Irrespective of its cause, LV hypertrophy is associated with increased cardiovascular morbidity and mortality. OSAS may induce LV hypertrophyin the absence of hypertension.[23] The causative factor of LV hypertrophy in OSAS is the increased afterload which may be due to increased negative intrathoracic pressure secondary to forceful breathing attempts against a closed upper airway or to heightened blood pressure because of sympathetic activation, hypoxemia, and arousal from sleep.[16] In our study LV thickness was found to be increased in OSAS patients compared to controls despite the fact that there are a very low number of hypertensive patients and besides they had only mild hypertension. It is well-known that increased LV mural thickness may lead to prolonged QRS complexes.[24] In the LIFE trial QRS duration was independently predictive of cardiovascular and all-cause mortality.[25] Desai et al. reported that QRS duration was a significant and independent predictor of cardiovascular mortality in general medical population.[26] Similar to the previous one,[27] our study also found that OSAS patients had prolonged QRS duration. Another point to be considered was the higher numbers of male patients in the OSA group. Macfarlane et al. showed that, in the adults, the principal differences were an increased QRS duration in men compared with women both in the standard and signal-averaged ECG.[28] But QRS duration was also longer in patients compared to controls after adjustment for gender in our study. However, the OSAS group's QRS duration, which was within normal limits although it was prolonged as compared to the control group, may have altered secondary to above mentioned factors.

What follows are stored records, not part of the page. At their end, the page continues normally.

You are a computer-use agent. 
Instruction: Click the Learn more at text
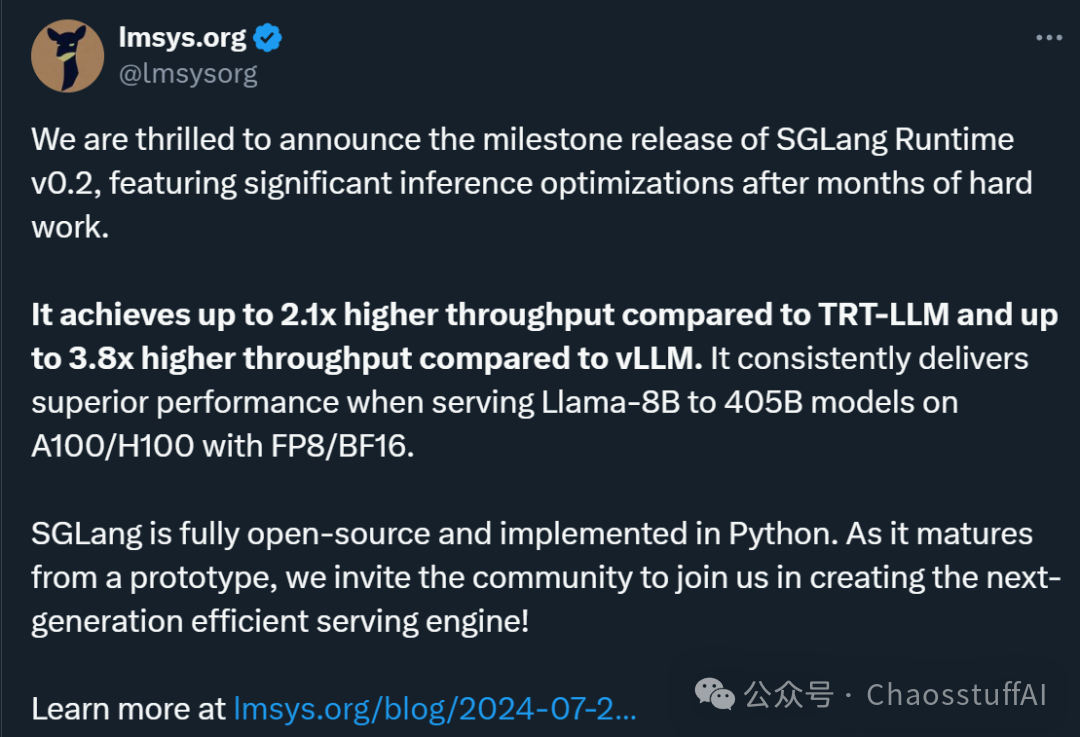pos(128,709)
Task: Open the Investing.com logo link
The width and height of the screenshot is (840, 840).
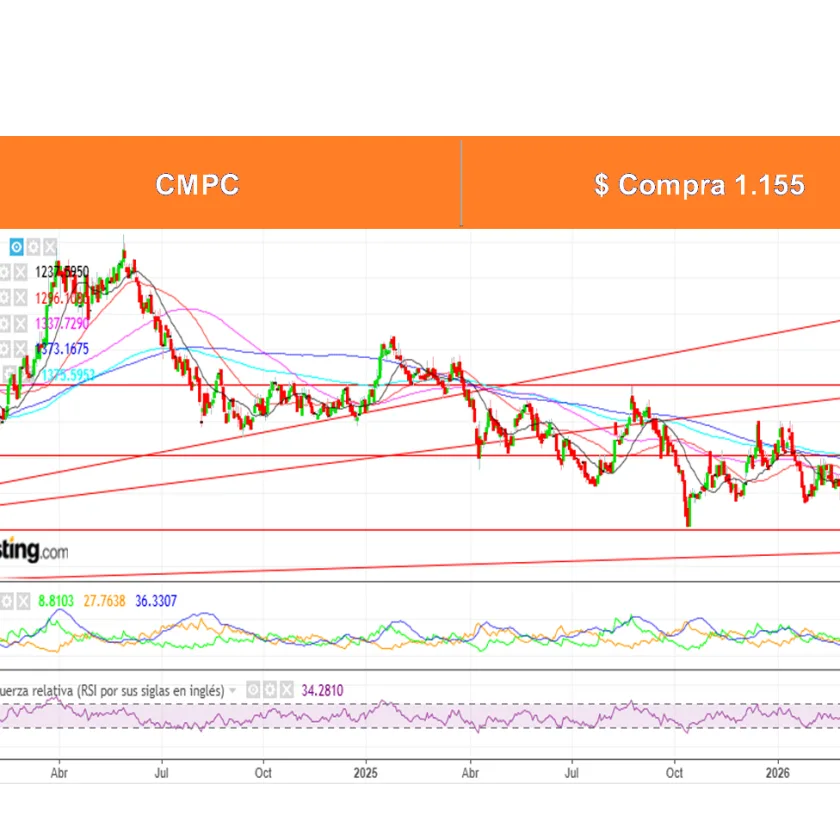Action: 34,551
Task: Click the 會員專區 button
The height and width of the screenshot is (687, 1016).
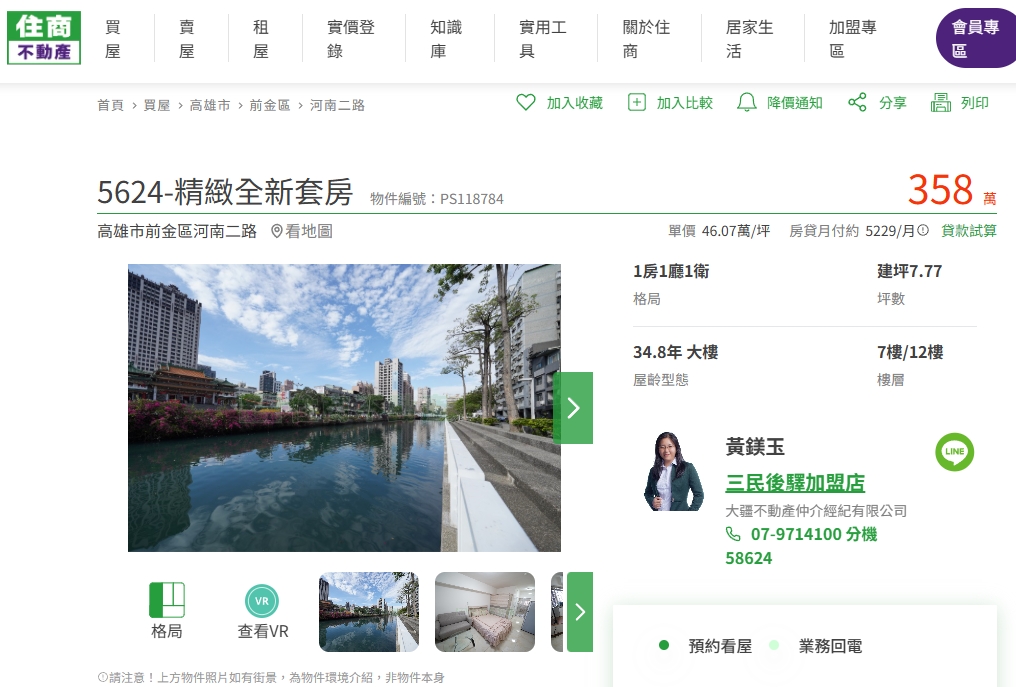Action: click(974, 39)
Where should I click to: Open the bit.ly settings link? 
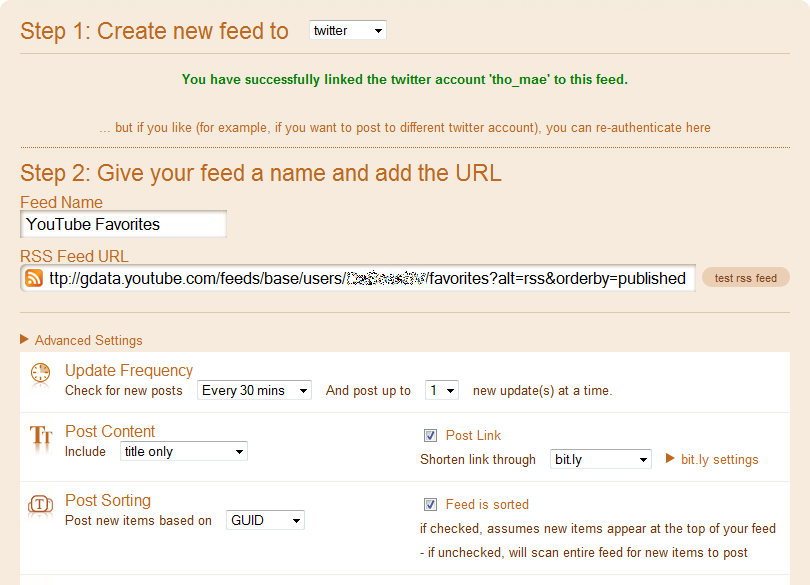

Our study also showed that, although in normal limits, QTc duration was longer in patients with OSAS. While OSA patients revealed longer QT durations similar to our study in literature,[29] in the study of Gupta et al. mentioned above, there was no significant lengthening in QRS duration.[27]

Study limitations

There are some limitations in this study. Firstly, the number of study subjects is not large. Secondly, in our patient group, we had more male patients than female patients. Because OSAS is diagnosed more frequently in male patients, and we have consecutively selected patients, we believe that our group study group supports the actual profile. Furthermore the results did not changed after adjustment for gender. Thirdly, we calculated measurements with electronic caliper by magnifying lens instead of computer-assisted calculations. However, our method has been used in previous studies.[30] Although we carefully assessed the patients for the presence of the coronary artery disease, we do not used invasive methods such as coronary angiography. Thus, it is possible that our cohort included patients with undetected coronary artery disease at entry. Furthermore, the sleep clinic population used here may not reflect the findings in the general community, and the results should be further confirmed with several longitudinal studies.

In conclusion, in our study fragmented QRS frequency and QRS duration were found to increase in OSAS patients. Both parameters are related with increased cardiovascular mortality. Considering the prognostic importance of ECG parameters, it may be reasonable to recommend more detailed evaluation of OSAS patients with fragmented or prolonged QRS complexes with respect to presence of cardiovascular diseases.